Today, approximately 30% of the world’s data volume is being generated by the healthcare industry. According to the World Economic Forum, less than 3% of that data gets used.¹ By 2025, healthcare will produce more data than any other market segment, and is the least poised to put that data to work.

Our aspiration is simple: every decision in healthcare should be made through the lens of the full patient life story and in the context of all patient’s full life stories.
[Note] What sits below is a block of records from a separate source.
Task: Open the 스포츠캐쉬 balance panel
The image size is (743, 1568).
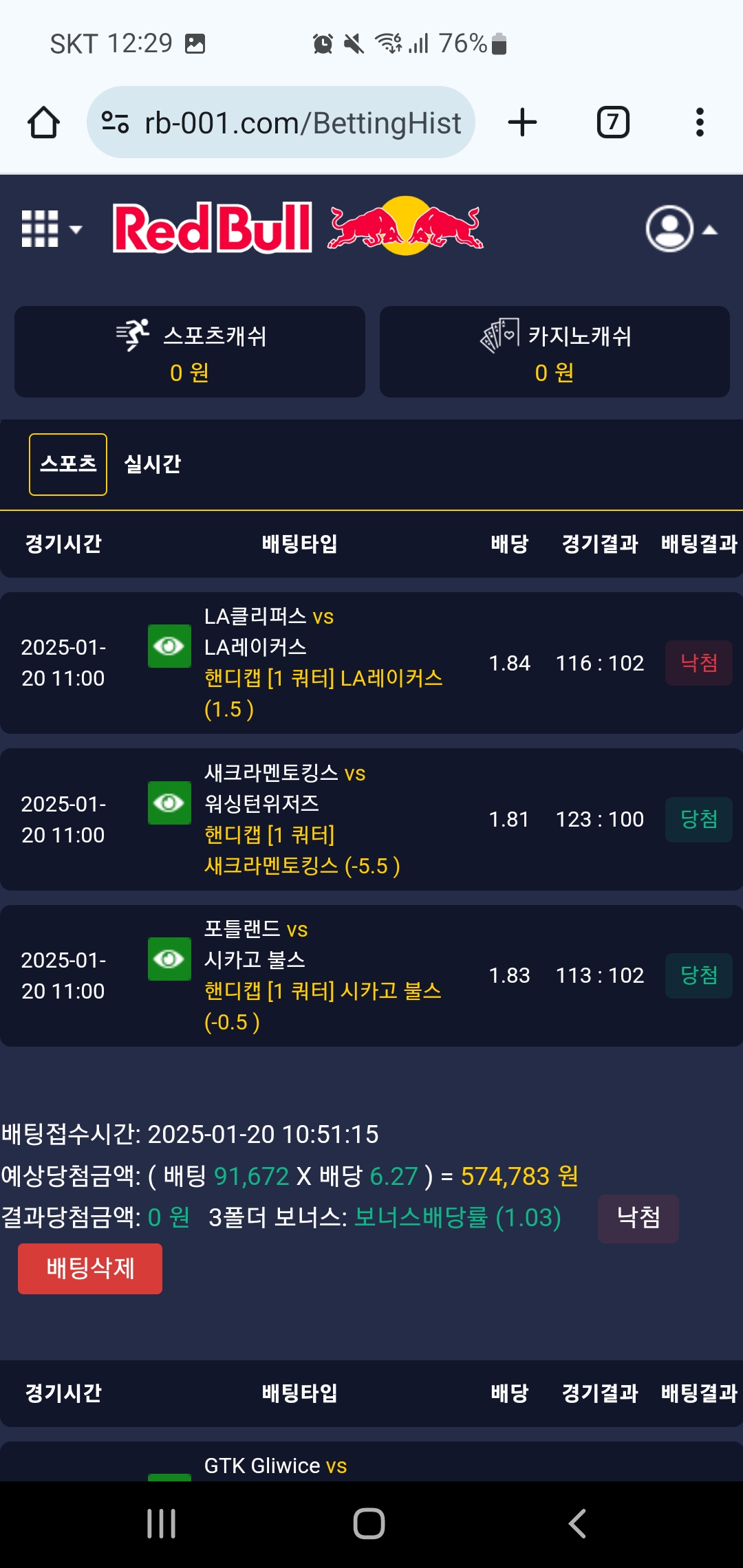Action: [190, 351]
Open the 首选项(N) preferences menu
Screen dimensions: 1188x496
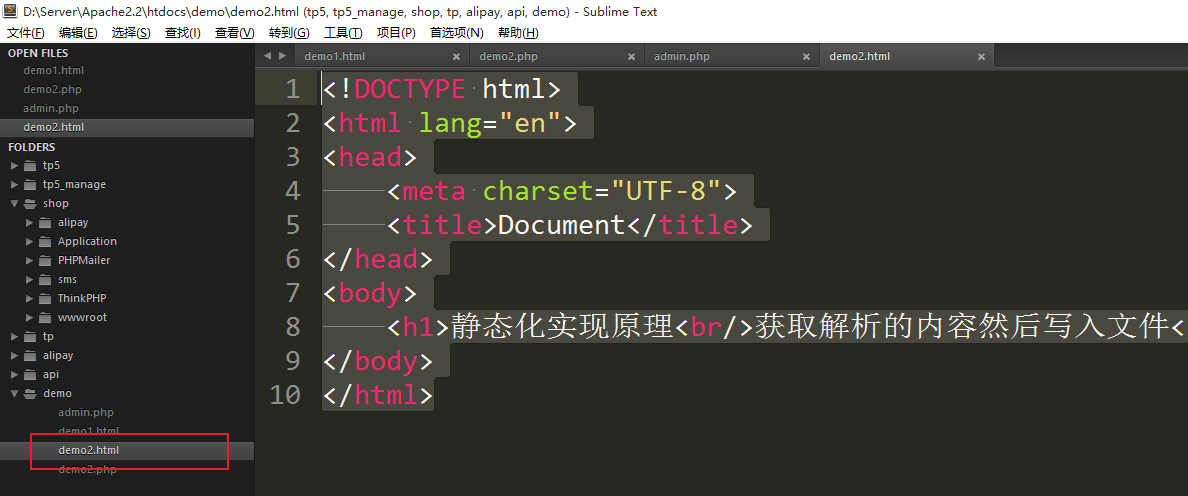(x=456, y=33)
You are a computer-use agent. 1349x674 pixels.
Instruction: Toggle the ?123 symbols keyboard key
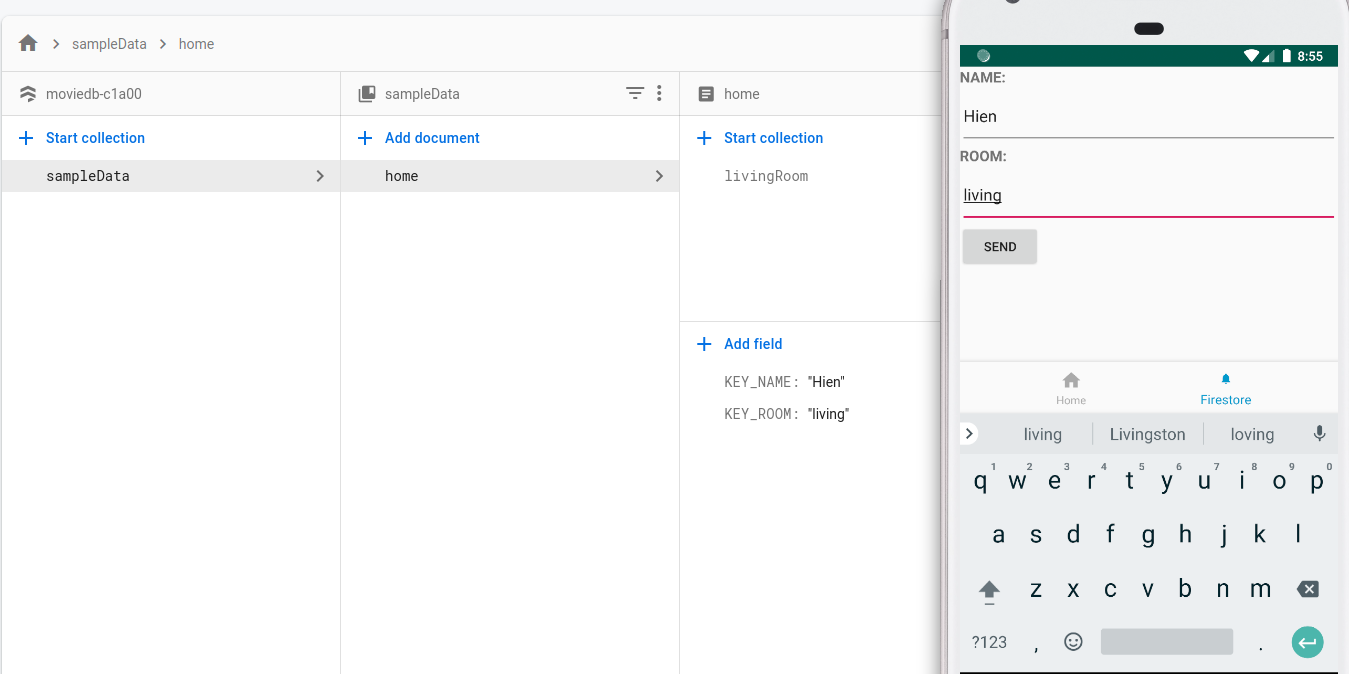pos(989,642)
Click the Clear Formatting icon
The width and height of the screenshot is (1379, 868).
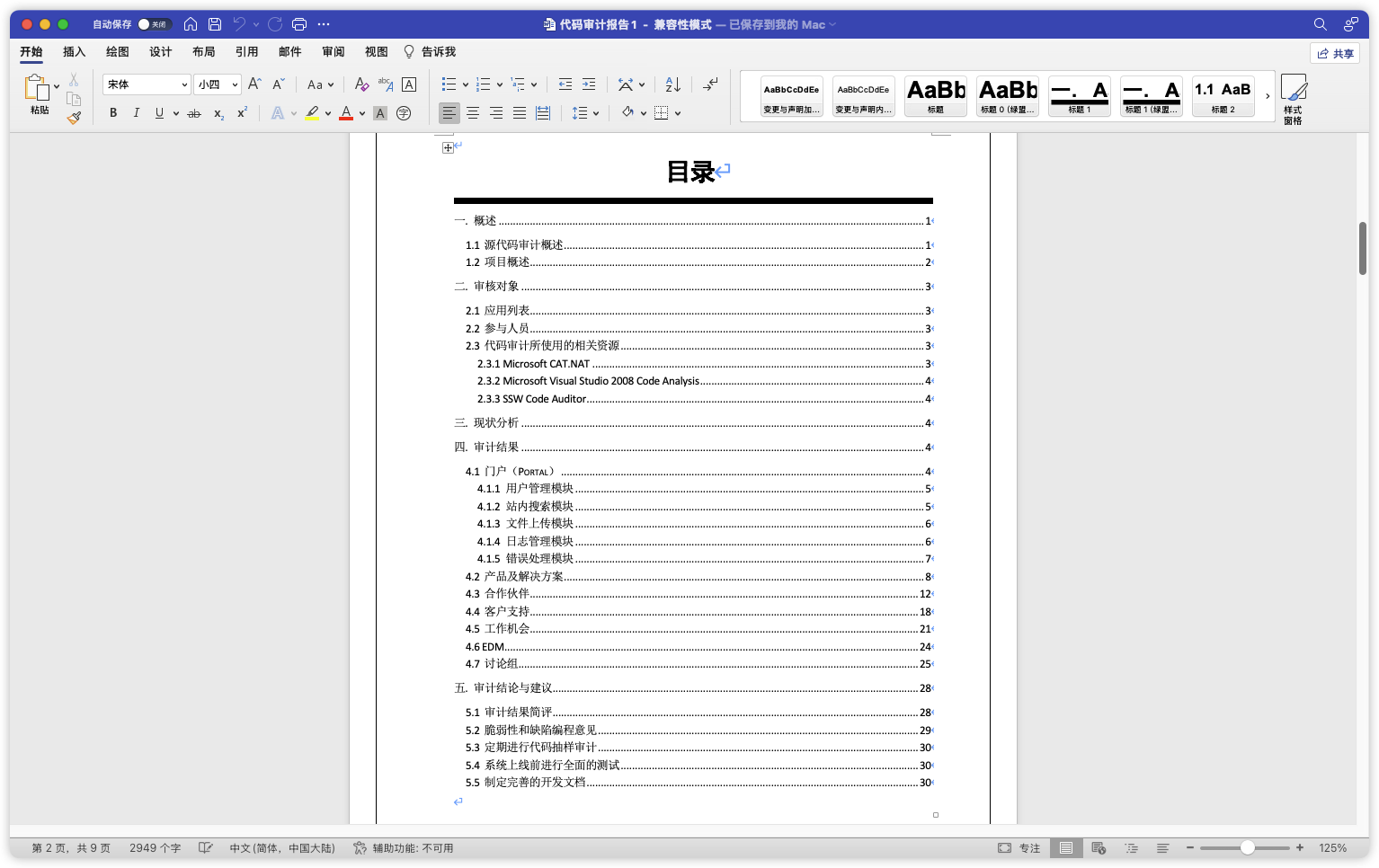click(361, 84)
Examples of the many decisions in healthcare that need more complete data:

 

  • A pharmaceutical sponsor deciding on a trial recruitment strategy to ensure a diverse and representative population into a pivotal clinical trial.
  • A regulator determining whether an intervention that came to market under an accelerated approval pathway continues to provide meaningful benefit in a larger patient population.
  • A physician making quick decisions in an emergency care setting.
  • Public health authorities who need real-time data to act quickly and decisively to avoid or contain disease outbreaks, using data to track disease patterns and detect emerging threats.

    and so many more…

It isn’t a far-fetched, utopian dream. The data exists. The computational power exists. Analytical capabilities increase everyday. We have a compelling need, in human health. So what is stopping us?

Let’s start by reframing healthcare’s key challenge: a broken data supply chain

We and others in the industry often report that data fragmentation is holding back healthcare. But the underlying issue is bigger than data fragmentation. Fundamentally, the problem is a broken data supply chain.

A functioning data supply chain is one where health data movement can overcome systemic isolation while complying with critical privacy regulations. In healthcare, it would mean data moves and connects securely, compliantly, and frictionlessly.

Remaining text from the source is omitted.